ビバレッジ・ビジネス

羽衣石ゐお

本編


 〇

 ナイターはとっくに終わって、選手部員も殆どが帰していた。蛇口から大きな桶への奔流だけが春風に乗って、一本の蛍光灯に煌めいた。ふたりの女が桶を囲み屈んでいた。首にかけたタオルで泥交じりの汗を拭っては、溜息を吐いた。

「やあ、早いわね。勧誘してからもう一年も経ったんだもの。それこそ、涼音ちゃんとこうやってビブス洗うの久しぶりだなあ」

「それは秋月先輩が全然部活来ないからじゃないですか……。でも、嬉しいです」

「なにが」

「わたしに無理やりこの部活のマネージャーを任せてとんずらしたんじゃないかって、心配してました」

「人聞きが悪い……。ま、最近はイケメンの大学生との予定がぱんぱんなの」

「それはそれは、学外に男をつくっていたとは」

「なにか文句ある?」

「ないですよ、でも、羨ましいなって」

「ああ――だめよ? 部員に手え出しちゃ」

「わかってますよ……そのぐらい」

「で、誰が好きなの、お姉さんがお話聞いてあげる。ふふ」

「……知ってるくせに、人が悪いですよう」

「ごめんごめん、最近来てないから元気してるかなあって、惚気てもらおうかと。でも、まあ良い子だし、格好良いものね。――伊月くん」



 〇 

 ある晩のことである。湯谷涼音は半月ほど付き合ってきた彼氏に別れを告げられ、大量のコンビニ菓子の入った袋を抱えながら、茫然とした気で殿方町まで走って来ると、四十がらみと推測されるふてぶてしい女が、クラスメイトの浅間伊月と並んでラブホテルに入っていくのを見た。

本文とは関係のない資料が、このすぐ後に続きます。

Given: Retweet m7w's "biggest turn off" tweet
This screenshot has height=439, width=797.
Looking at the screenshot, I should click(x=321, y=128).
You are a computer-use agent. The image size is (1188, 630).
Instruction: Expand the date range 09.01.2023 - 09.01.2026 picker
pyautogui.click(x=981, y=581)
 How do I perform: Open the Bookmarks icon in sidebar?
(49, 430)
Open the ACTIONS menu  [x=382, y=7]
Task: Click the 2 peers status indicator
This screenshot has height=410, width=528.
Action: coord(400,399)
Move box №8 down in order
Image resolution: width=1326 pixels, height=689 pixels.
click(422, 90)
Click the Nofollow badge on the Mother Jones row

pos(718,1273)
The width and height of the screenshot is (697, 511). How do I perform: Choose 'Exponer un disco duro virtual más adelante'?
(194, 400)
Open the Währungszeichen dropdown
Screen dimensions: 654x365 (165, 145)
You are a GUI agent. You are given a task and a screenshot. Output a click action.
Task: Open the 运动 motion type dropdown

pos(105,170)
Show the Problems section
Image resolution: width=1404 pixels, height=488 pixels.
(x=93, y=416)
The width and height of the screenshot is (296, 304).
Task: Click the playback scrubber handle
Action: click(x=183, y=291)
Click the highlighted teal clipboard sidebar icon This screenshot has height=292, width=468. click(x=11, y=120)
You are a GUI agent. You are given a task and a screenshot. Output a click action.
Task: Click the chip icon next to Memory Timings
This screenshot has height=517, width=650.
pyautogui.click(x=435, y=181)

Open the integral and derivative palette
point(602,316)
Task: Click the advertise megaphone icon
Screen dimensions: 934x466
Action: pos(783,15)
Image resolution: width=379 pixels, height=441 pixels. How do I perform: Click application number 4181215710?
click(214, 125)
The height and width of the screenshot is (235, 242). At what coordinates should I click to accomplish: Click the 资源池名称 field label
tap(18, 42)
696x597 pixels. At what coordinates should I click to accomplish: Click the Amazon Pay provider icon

 あたりは油臭く、けたたましくエンジンが吹かされている。洋楽に混じって喘ぐような声も下品に響いていた。緩慢に這う風は湿気と熱気を孕んでいて、ひとつそれが通るたびに汗粒を滲ませた。そして、明滅するネオンサインの煩わしさといったら、執拗に湯谷のふらついた心を切迫させるのであった。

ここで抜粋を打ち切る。